Pixel coordinate grounding data:
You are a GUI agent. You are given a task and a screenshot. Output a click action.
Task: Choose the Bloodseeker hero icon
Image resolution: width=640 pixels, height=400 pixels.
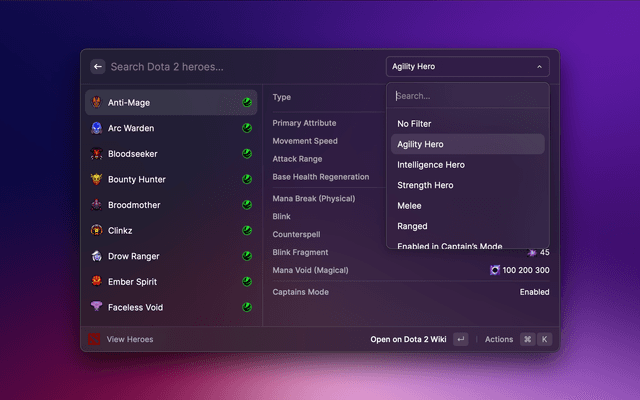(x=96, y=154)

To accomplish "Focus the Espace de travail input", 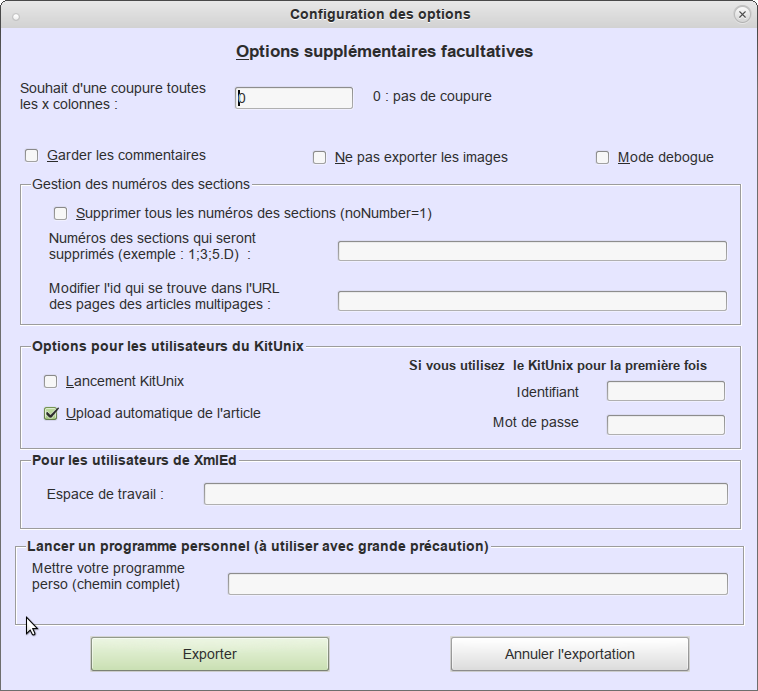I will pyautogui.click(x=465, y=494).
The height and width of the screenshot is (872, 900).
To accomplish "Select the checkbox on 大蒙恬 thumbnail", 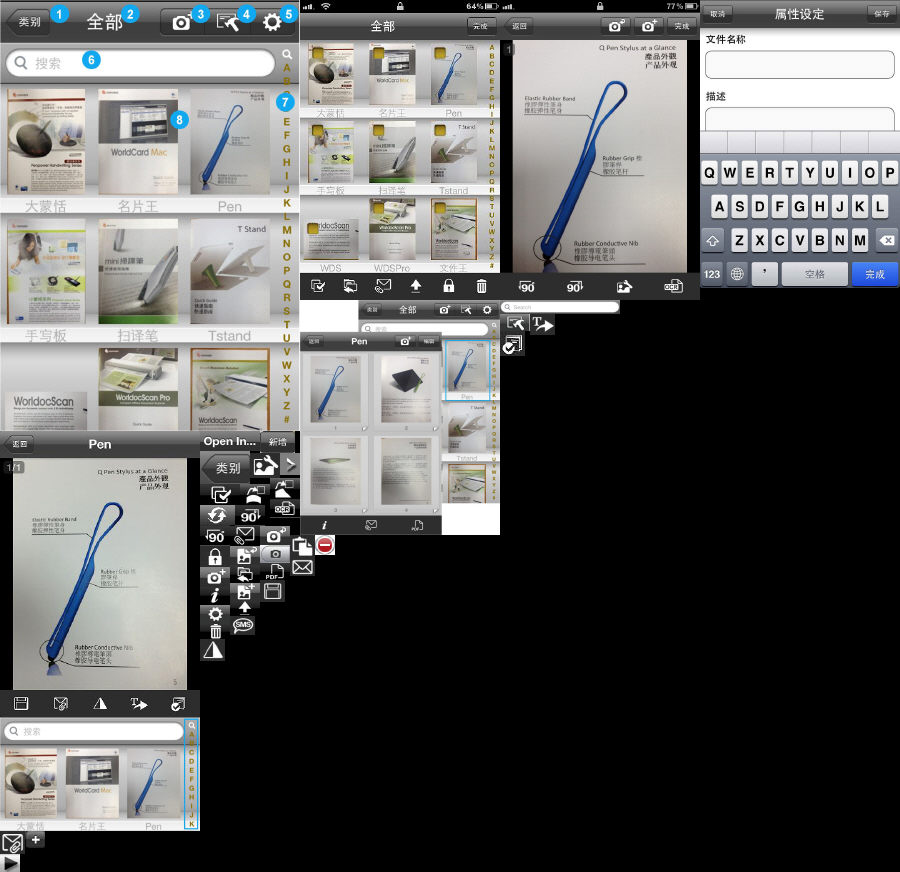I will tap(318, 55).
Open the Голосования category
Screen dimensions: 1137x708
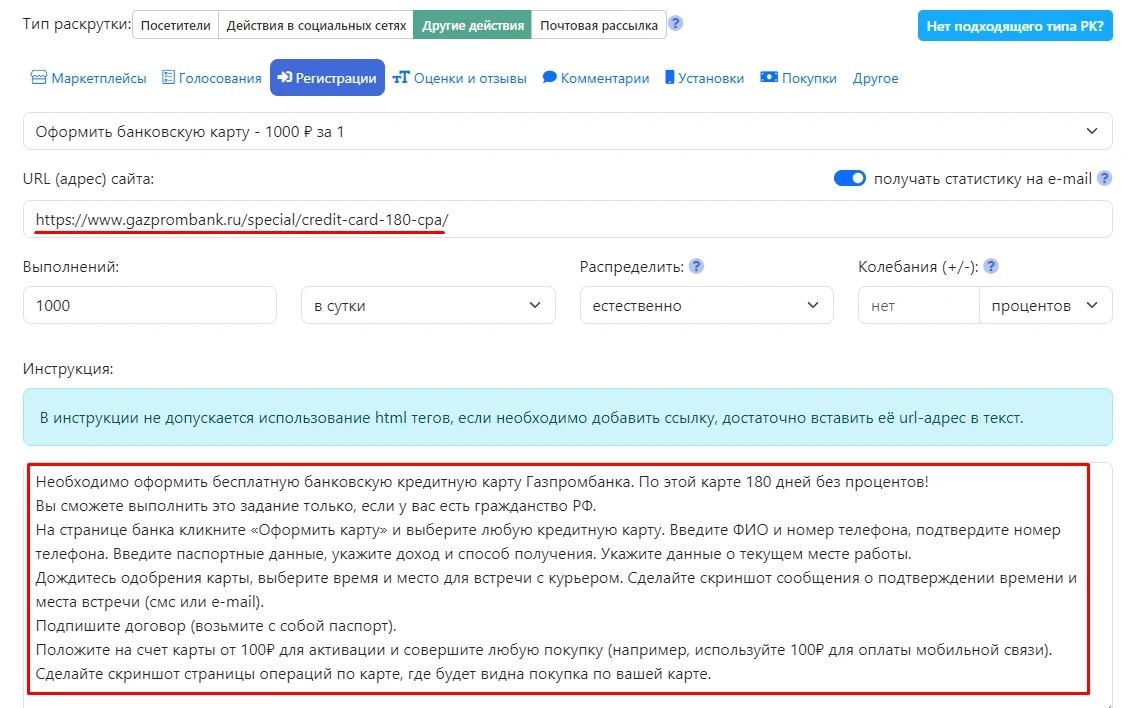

### [Your instructions]
Among the entries above, identify all lines with "screenshot" and copy them.

### [Answer to the problem]
You are a GUI agent. You are given a task and a screenshot. Output a click action.
The height and width of the screenshot is (872, 900).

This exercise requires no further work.